** Opening Record extracts block **
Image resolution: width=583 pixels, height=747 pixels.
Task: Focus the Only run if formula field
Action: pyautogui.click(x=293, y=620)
** Closing Record extracts block **
** Opening Record extracts block **
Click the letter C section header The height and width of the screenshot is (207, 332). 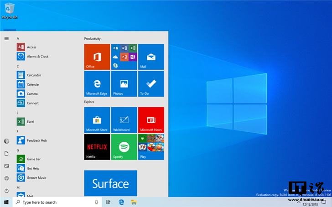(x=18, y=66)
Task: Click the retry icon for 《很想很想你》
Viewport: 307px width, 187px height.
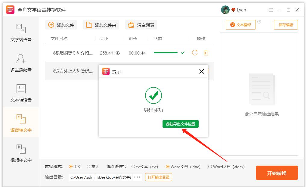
** Closing Record extracts block **
** Opening Record extracts block **
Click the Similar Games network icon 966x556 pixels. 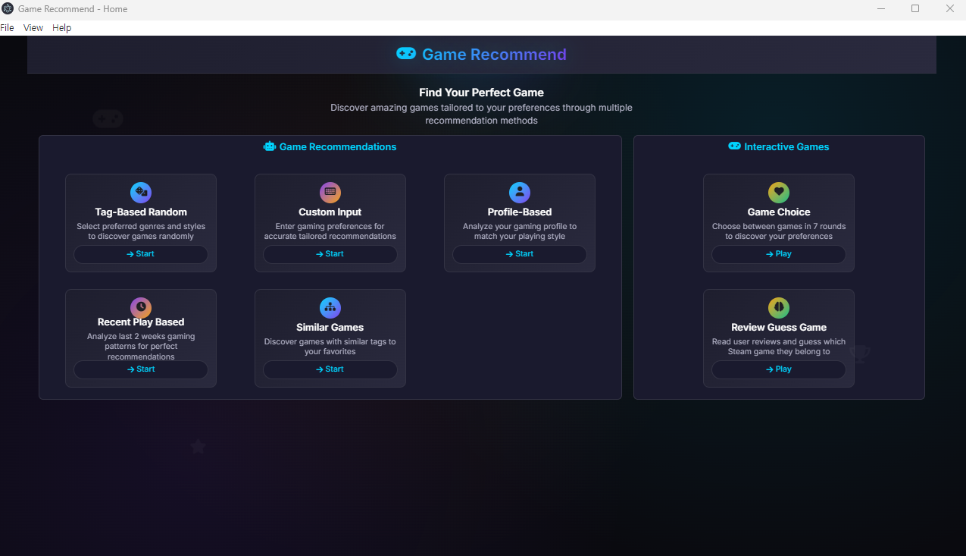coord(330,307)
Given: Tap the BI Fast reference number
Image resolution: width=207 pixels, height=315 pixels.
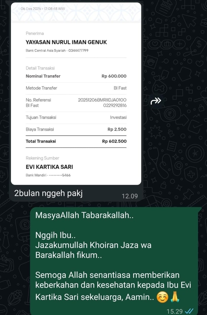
** Closing Record extracts block **
**Task item:**
Please copy, exactly and with nothing else, the lines above beginning at the line that has "Given: Tap the BI Fast reference number" and ending with the line that has "Image resolution: width=207".

**Your response:**
Given: Tap the BI Fast reference number
Image resolution: width=207 pixels, height=315 pixels.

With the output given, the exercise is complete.